BEGIN Data for review
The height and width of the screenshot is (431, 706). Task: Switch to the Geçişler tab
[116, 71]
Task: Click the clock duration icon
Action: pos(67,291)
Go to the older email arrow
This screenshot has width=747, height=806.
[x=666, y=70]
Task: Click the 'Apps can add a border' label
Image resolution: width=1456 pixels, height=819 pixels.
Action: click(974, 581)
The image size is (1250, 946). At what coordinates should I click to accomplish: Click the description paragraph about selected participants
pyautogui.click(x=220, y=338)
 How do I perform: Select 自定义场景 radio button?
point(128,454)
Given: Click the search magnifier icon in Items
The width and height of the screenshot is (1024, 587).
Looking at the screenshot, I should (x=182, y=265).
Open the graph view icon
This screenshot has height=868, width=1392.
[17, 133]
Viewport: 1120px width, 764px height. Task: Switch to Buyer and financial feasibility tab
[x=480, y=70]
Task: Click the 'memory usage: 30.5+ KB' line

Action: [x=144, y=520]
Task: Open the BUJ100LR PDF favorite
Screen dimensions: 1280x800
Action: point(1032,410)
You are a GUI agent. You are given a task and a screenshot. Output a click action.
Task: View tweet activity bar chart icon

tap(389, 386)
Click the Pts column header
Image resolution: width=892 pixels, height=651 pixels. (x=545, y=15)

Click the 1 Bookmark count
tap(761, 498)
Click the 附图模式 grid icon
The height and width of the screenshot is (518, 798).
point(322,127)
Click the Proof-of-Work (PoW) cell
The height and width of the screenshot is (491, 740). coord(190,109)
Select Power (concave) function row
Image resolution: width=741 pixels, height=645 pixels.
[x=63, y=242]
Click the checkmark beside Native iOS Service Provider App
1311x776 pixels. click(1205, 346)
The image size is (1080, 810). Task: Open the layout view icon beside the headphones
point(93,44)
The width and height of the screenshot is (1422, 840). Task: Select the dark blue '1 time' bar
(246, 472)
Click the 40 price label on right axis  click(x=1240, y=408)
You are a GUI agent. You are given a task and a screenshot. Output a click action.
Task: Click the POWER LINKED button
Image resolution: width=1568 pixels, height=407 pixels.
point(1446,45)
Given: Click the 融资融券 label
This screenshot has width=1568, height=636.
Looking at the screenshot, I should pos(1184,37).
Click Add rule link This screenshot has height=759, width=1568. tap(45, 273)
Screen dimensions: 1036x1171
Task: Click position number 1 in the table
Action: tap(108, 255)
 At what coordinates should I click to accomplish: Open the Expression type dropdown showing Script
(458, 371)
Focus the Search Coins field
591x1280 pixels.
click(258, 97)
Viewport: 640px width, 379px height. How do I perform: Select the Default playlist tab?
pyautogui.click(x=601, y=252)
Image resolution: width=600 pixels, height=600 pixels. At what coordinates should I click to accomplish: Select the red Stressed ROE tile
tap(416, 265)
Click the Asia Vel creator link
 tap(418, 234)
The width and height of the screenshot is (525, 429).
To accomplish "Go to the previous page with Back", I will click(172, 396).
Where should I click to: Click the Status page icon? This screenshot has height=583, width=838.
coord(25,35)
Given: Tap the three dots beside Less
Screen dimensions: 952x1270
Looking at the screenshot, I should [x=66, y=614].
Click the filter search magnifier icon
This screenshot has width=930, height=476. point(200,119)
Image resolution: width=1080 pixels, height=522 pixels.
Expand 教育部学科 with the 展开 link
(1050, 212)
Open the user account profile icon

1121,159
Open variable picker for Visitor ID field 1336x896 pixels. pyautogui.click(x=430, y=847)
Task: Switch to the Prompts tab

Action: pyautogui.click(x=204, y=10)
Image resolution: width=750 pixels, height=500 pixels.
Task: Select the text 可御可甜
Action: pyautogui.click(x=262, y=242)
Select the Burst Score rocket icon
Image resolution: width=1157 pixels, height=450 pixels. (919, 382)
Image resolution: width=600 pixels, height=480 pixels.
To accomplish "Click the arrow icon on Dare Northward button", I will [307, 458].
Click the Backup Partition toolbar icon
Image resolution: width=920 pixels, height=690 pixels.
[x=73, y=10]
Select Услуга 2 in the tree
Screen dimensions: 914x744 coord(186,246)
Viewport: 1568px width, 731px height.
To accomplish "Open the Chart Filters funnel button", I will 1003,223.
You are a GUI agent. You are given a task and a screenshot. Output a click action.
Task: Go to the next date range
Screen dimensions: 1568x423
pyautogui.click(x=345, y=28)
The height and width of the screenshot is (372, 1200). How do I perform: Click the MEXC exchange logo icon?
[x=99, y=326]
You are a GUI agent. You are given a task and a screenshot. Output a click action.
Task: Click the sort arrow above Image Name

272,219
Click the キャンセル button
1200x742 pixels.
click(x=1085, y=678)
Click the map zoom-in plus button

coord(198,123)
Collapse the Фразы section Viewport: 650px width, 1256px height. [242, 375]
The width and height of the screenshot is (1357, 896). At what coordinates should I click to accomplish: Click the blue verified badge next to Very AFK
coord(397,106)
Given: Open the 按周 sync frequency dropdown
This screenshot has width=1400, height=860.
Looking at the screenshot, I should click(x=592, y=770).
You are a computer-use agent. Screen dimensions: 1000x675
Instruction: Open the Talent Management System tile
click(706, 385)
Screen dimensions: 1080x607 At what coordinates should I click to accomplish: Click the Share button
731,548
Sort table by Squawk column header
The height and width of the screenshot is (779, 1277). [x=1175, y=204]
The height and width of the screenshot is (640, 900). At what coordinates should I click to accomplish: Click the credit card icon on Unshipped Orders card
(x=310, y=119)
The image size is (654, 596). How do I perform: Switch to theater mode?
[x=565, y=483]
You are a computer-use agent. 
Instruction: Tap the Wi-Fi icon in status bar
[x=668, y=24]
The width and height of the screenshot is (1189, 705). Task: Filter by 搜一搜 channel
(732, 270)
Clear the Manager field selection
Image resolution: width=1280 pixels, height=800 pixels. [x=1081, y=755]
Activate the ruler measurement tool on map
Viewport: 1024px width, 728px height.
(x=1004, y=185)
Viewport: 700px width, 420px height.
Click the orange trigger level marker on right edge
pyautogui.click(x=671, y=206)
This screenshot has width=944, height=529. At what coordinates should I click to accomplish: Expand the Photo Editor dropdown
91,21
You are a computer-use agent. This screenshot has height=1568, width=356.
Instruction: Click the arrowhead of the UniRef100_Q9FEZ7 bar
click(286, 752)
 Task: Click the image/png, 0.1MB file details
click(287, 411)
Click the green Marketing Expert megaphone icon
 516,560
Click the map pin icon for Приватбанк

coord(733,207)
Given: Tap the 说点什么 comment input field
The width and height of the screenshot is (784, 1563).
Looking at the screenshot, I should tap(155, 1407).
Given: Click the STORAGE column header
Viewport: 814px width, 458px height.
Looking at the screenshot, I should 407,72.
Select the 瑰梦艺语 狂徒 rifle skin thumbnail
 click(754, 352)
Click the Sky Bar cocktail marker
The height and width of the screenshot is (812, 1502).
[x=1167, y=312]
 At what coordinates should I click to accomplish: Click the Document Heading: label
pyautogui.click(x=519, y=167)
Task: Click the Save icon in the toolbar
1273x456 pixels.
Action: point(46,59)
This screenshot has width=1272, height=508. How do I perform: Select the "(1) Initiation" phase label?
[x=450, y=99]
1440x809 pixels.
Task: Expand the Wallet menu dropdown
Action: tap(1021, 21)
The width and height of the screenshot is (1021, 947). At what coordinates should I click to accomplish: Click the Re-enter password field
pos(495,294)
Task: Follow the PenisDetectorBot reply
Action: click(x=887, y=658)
END Data for review
(What is being asked): Transcribe each record exactly. Leave nothing out.

(Answer to this problem):
The height and width of the screenshot is (431, 706). Task: Switch to the Geçişler tab
[116, 71]
Task: Click the clock duration icon
Action: pos(67,291)
Go to the older email arrow
This screenshot has width=747, height=806.
[x=666, y=70]
Task: Click the 'Apps can add a border' label
Image resolution: width=1456 pixels, height=819 pixels.
Action: click(974, 581)
The image size is (1250, 946). At what coordinates should I click to accomplish: Click the description paragraph about selected participants
pyautogui.click(x=220, y=338)
 How do I perform: Select 自定义场景 radio button?
point(128,454)
Given: Click the search magnifier icon in Items
The width and height of the screenshot is (1024, 587).
Looking at the screenshot, I should (x=182, y=265).
Open the graph view icon
This screenshot has height=868, width=1392.
[17, 133]
Viewport: 1120px width, 764px height. Task: Switch to Buyer and financial feasibility tab
[x=480, y=70]
Task: Click the 'memory usage: 30.5+ KB' line

Action: [x=144, y=520]
Task: Open the BUJ100LR PDF favorite
Screen dimensions: 1280x800
Action: point(1032,410)
You are a GUI agent. You are given a task and a screenshot. Output a click action.
Task: View tweet activity bar chart icon

tap(389, 386)
Click the Pts column header
Image resolution: width=892 pixels, height=651 pixels. (x=545, y=15)

Click the 1 Bookmark count
tap(761, 498)
Click the 附图模式 grid icon
The height and width of the screenshot is (518, 798).
point(322,127)
Click the Proof-of-Work (PoW) cell
The height and width of the screenshot is (491, 740). coord(190,109)
Select Power (concave) function row
Image resolution: width=741 pixels, height=645 pixels.
[x=63, y=242]
Click the checkmark beside Native iOS Service Provider App
1311x776 pixels. click(1205, 346)
The image size is (1080, 810). Task: Open the layout view icon beside the headphones
point(93,44)
The width and height of the screenshot is (1422, 840). Task: Select the dark blue '1 time' bar
(246, 472)
Click the 40 price label on right axis  click(x=1240, y=408)
You are a GUI agent. You are given a task and a screenshot. Output a click action.
Task: Click the POWER LINKED button
Image resolution: width=1568 pixels, height=407 pixels.
point(1446,45)
Given: Click the 融资融券 label
This screenshot has width=1568, height=636.
Looking at the screenshot, I should pos(1184,37).
Click Add rule link This screenshot has height=759, width=1568. tap(45, 273)
Screen dimensions: 1036x1171
Task: Click position number 1 in the table
Action: tap(108, 255)
 At what coordinates should I click to accomplish: Open the Expression type dropdown showing Script
(458, 371)
Focus the Search Coins field
591x1280 pixels.
click(258, 97)
Viewport: 640px width, 379px height. How do I perform: Select the Default playlist tab?
pyautogui.click(x=601, y=252)
Image resolution: width=600 pixels, height=600 pixels. At what coordinates should I click to accomplish: Select the red Stressed ROE tile
tap(416, 265)
Click the Asia Vel creator link
 tap(418, 234)
The width and height of the screenshot is (525, 429).
To accomplish "Go to the previous page with Back", I will click(172, 396).
Where should I click to: Click the Status page icon? This screenshot has height=583, width=838.
coord(25,35)
Given: Tap the three dots beside Less
Screen dimensions: 952x1270
Looking at the screenshot, I should [x=66, y=614].
Click the filter search magnifier icon
This screenshot has width=930, height=476. point(200,119)
Image resolution: width=1080 pixels, height=522 pixels.
Expand 教育部学科 with the 展开 link
(1050, 212)
Open the user account profile icon

1121,159
Open variable picker for Visitor ID field 1336x896 pixels. pyautogui.click(x=430, y=847)
Task: Switch to the Prompts tab

Action: pyautogui.click(x=204, y=10)
Image resolution: width=750 pixels, height=500 pixels.
Task: Select the text 可御可甜
Action: pyautogui.click(x=262, y=242)
Select the Burst Score rocket icon
Image resolution: width=1157 pixels, height=450 pixels. (919, 382)
Image resolution: width=600 pixels, height=480 pixels.
To accomplish "Click the arrow icon on Dare Northward button", I will [307, 458].
Click the Backup Partition toolbar icon
Image resolution: width=920 pixels, height=690 pixels.
[x=73, y=10]
Select Услуга 2 in the tree
Screen dimensions: 914x744 coord(186,246)
Viewport: 1568px width, 731px height.
To accomplish "Open the Chart Filters funnel button", I will 1003,223.
You are a GUI agent. You are given a task and a screenshot. Output a click action.
Task: Go to the next date range
Screen dimensions: 1568x423
pyautogui.click(x=345, y=28)
The height and width of the screenshot is (372, 1200). How do I perform: Click the MEXC exchange logo icon?
[x=99, y=326]
You are a GUI agent. You are given a task and a screenshot. Output a click action.
Task: Click the sort arrow above Image Name

272,219
Click the キャンセル button
1200x742 pixels.
click(x=1085, y=678)
Click the map zoom-in plus button

coord(198,123)
Collapse the Фразы section Viewport: 650px width, 1256px height. [242, 375]
The width and height of the screenshot is (1357, 896). At what coordinates should I click to accomplish: Click the blue verified badge next to Very AFK
coord(397,106)
Given: Open the 按周 sync frequency dropdown
This screenshot has width=1400, height=860.
Looking at the screenshot, I should click(x=592, y=770).
You are a computer-use agent. Screen dimensions: 1000x675
Instruction: Open the Talent Management System tile
click(706, 385)
Screen dimensions: 1080x607 At what coordinates should I click to accomplish: Click the Share button
731,548
Sort table by Squawk column header
The height and width of the screenshot is (779, 1277). [x=1175, y=204]
The height and width of the screenshot is (640, 900). At what coordinates should I click to accomplish: Click the credit card icon on Unshipped Orders card
(x=310, y=119)
The image size is (654, 596). How do I perform: Switch to theater mode?
[x=565, y=483]
You are a computer-use agent. 
Instruction: Tap the Wi-Fi icon in status bar
[x=668, y=24]
The width and height of the screenshot is (1189, 705). Task: Filter by 搜一搜 channel
(732, 270)
Clear the Manager field selection
Image resolution: width=1280 pixels, height=800 pixels. [x=1081, y=755]
Activate the ruler measurement tool on map
Viewport: 1024px width, 728px height.
(x=1004, y=185)
Viewport: 700px width, 420px height.
Click the orange trigger level marker on right edge
pyautogui.click(x=671, y=206)
This screenshot has width=944, height=529. At what coordinates should I click to accomplish: Expand the Photo Editor dropdown
91,21
You are a computer-use agent. This screenshot has height=1568, width=356.
Instruction: Click the arrowhead of the UniRef100_Q9FEZ7 bar
click(286, 752)
 Task: Click the image/png, 0.1MB file details
click(287, 411)
Click the green Marketing Expert megaphone icon
 516,560
Click the map pin icon for Приватбанк

coord(733,207)
Given: Tap the 说点什么 comment input field
The width and height of the screenshot is (784, 1563).
Looking at the screenshot, I should tap(155, 1407).
Given: Click the STORAGE column header
Viewport: 814px width, 458px height.
Looking at the screenshot, I should 407,72.
Select the 瑰梦艺语 狂徒 rifle skin thumbnail
 click(754, 352)
Click the Sky Bar cocktail marker
The height and width of the screenshot is (812, 1502).
[x=1167, y=312]
 At what coordinates should I click to accomplish: Click the Document Heading: label
pyautogui.click(x=519, y=167)
Task: Click the Save icon in the toolbar
1273x456 pixels.
Action: point(46,59)
This screenshot has width=1272, height=508. How do I perform: Select the "(1) Initiation" phase label?
[x=450, y=99]
1440x809 pixels.
Task: Expand the Wallet menu dropdown
Action: tap(1021, 21)
The width and height of the screenshot is (1021, 947). At what coordinates should I click to accomplish: Click the Re-enter password field
pos(495,294)
Task: Follow the PenisDetectorBot reply
Action: click(x=887, y=658)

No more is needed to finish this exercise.